Maj. Jim Crawford, a U.S. Army Japan spokesman, said it’s all about restructuring and modernizing communications. And to the casual observer, the change could essentially go unnoticed.

“There won’t be a lot of hardware or 600-man infantry battalions. Those are big, visual things and that’s not what’s coming here for this headquarters,” he said. “It’s not something a person standing outside the gates is going to see. Even if you come onto Camp Zama, you’re not going to see some huge change.”

At least initially, the setup also will not require extra soldiers, Crawford added. He said it’s a matter of “repatching” — figuring out which ones will remain under U.S. Army Japan and who will be reassigned to I Corps.

“We feel we have most of the soldiers already here to make this happen,” he said. “If we still have more positions that need to be filled, they might send more troops over to fill those. But the amounts and impact should be minimal.”
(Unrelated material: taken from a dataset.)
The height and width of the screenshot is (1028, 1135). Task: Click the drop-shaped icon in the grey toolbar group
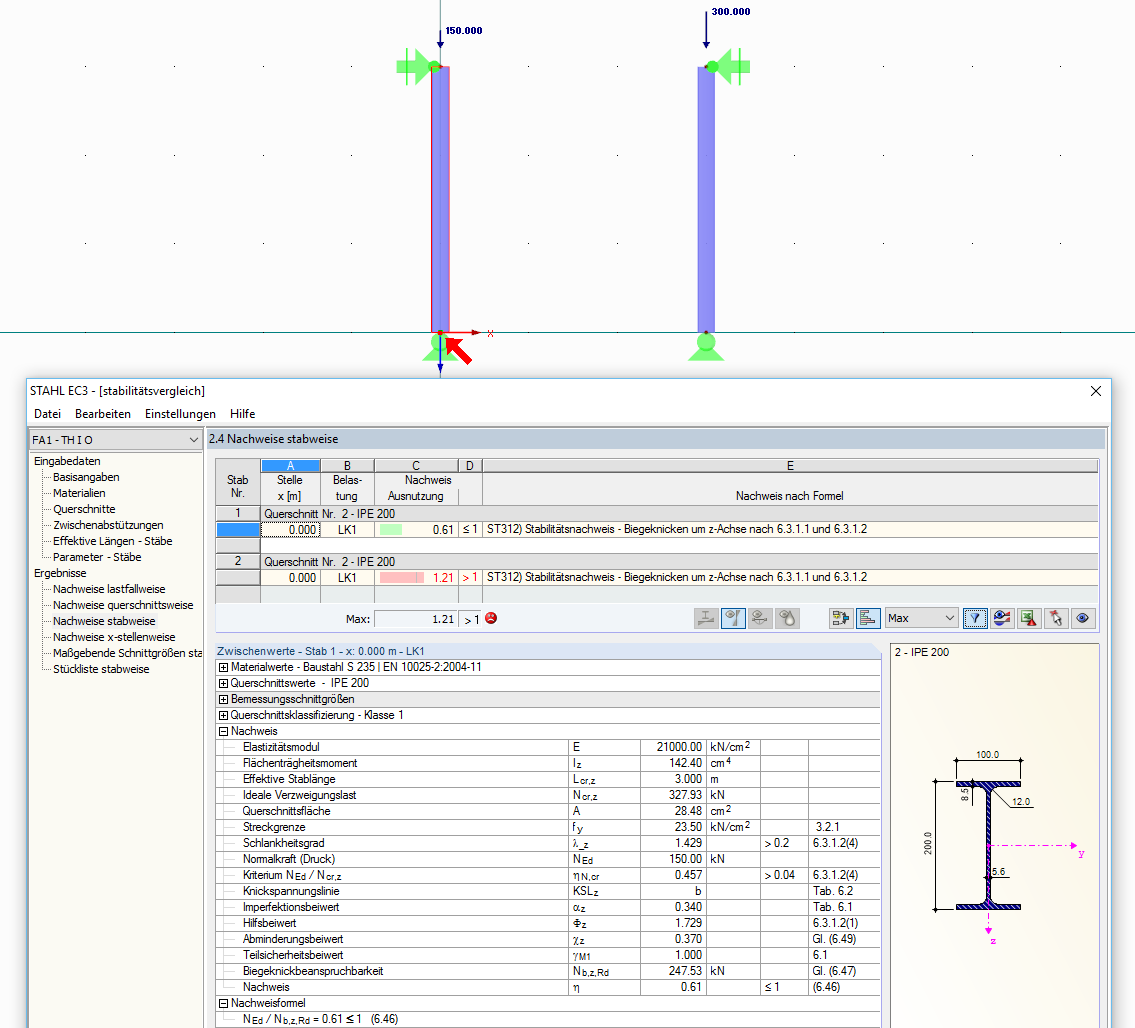tap(787, 618)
The full I Corps body is staying at Fort Lewis, Wash. Crawford said the new forward headquarters provides a platform in which it can respond “more rapidly and effectively” for the defense of Japan and other Far East contingencies, should the need arise.

The shift toward a truly modernized tactical headquarters requires new communications equipment “to make us deployable and expeditionary,” he added.
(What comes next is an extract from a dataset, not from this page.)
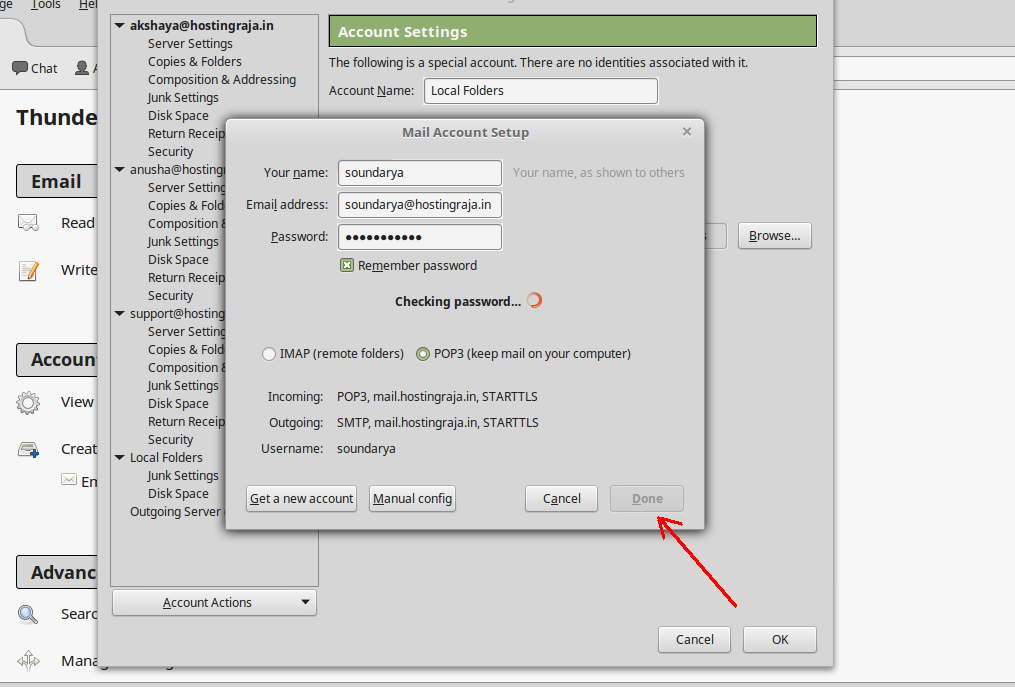Screen dimensions: 1015x687
Task: Collapse the support@hosting account section
Action: [119, 313]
He said the process also involves putting together a battle simulation center, which will be at nearby Sagami Depot.

“It’s a facility where you can conduct computer war games,” he said. “We need training in how to command and control infantry units.”

While Camp Zama isn’t expanding or opening up any new large training areas, Crawford said the installation will get an influx of Humvees to accommodate deployments. He declined to say how many.

Arrival of the I Corps forward headquarters at Zama signals deactivation of the 9th Theater Support Command. A ceremony will be held Sept. 8 at Fort Belvoir, Va., but actual operations are scheduled to cease a week later (Sept. 15).

The 9th TSC formed on Okinawa in 1960. Two years later, it moved to Thailand, where it stayed until 1970. It resurfaced at Zama in 1994 and became the Army’s senior logistical unit in the Pacific.

“It would be redundant to have an extra logistical headquarters here, so it’s no longer needed,” Crawford said.

Maj. Gen. Elbert N. Perkins, the U.S. Army Japan commander, will become deputy I Corps commander and also head up its new forward headquarters element.

“This is part of the Army’s transformation. It’s part of modernizing our forces around the world,” Crawford said. “This is good for both countries. It strengthens the alliance between Japan and the U.S. We’re fulfilling our side of the obligation.”

And Japan is slated to establish its own expeditionary headquarters at Zama. According to the U.S.-Japan military realignment report, the Japan Ground Self-Defense Force’s Central Readiness Force will move there by 2012.